> _Assigned task_:
Restate word for word the entries below, starting with the line with "No3 Design (872, 141)" and continuing through the line with "Kurv (1243, 141)". Include both of those lines and no others.

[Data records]
>>>

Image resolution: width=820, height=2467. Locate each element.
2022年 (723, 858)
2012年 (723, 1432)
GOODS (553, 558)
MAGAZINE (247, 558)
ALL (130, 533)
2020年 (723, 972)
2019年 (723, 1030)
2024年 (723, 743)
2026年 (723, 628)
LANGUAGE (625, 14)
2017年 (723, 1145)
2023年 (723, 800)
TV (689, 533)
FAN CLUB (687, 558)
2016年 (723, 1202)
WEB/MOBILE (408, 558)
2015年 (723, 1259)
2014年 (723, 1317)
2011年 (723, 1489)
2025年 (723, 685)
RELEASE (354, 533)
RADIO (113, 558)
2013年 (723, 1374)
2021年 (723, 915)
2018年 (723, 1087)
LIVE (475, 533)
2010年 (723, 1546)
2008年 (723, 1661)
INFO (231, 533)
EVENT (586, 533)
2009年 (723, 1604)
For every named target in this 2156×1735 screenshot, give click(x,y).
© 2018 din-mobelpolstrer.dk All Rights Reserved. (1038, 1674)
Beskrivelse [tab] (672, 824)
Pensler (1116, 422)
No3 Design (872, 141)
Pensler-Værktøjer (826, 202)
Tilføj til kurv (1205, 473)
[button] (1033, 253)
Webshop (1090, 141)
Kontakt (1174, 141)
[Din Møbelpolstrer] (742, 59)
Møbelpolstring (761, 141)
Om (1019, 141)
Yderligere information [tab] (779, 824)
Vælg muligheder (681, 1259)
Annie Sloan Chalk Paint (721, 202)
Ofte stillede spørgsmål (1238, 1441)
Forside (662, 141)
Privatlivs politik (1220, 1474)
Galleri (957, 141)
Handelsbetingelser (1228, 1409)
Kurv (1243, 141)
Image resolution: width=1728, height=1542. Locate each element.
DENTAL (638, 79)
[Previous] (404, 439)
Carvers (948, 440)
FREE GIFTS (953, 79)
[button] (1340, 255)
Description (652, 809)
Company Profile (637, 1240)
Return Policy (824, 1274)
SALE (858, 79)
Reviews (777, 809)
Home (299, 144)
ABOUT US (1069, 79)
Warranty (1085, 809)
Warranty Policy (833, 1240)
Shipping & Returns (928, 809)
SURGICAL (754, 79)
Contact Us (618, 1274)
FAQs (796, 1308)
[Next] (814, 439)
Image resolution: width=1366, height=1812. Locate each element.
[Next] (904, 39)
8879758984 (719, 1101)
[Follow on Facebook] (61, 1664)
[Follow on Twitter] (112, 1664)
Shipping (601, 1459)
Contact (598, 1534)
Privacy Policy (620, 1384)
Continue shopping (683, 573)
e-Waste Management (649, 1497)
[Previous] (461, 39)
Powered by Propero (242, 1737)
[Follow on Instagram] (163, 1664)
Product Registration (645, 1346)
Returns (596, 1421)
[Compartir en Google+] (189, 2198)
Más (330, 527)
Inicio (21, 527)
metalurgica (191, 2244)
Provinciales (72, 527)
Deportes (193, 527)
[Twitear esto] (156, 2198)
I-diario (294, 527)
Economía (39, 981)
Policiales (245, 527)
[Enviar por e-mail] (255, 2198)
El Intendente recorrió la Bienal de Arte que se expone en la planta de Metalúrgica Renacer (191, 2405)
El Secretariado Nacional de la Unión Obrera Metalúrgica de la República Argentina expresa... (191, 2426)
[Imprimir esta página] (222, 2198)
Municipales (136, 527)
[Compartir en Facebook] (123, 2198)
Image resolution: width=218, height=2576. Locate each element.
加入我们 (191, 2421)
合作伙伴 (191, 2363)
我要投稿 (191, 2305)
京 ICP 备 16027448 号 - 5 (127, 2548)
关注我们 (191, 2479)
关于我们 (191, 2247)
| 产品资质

<<<

> _Result_:
No3 Design (872, 141)
Pensler-Værktøjer (826, 202)
Tilføj til kurv (1205, 473)
[button] (1033, 253)
Webshop (1090, 141)
Kontakt (1174, 141)
[Din Møbelpolstrer] (742, 59)
Møbelpolstring (761, 141)
Om (1019, 141)
Yderligere information [tab] (779, 824)
Vælg muligheder (681, 1259)
Annie Sloan Chalk Paint (721, 202)
Ofte stillede spørgsmål (1238, 1441)
Forside (662, 141)
Privatlivs politik (1220, 1474)
Galleri (957, 141)
Handelsbetingelser (1228, 1409)
Kurv (1243, 141)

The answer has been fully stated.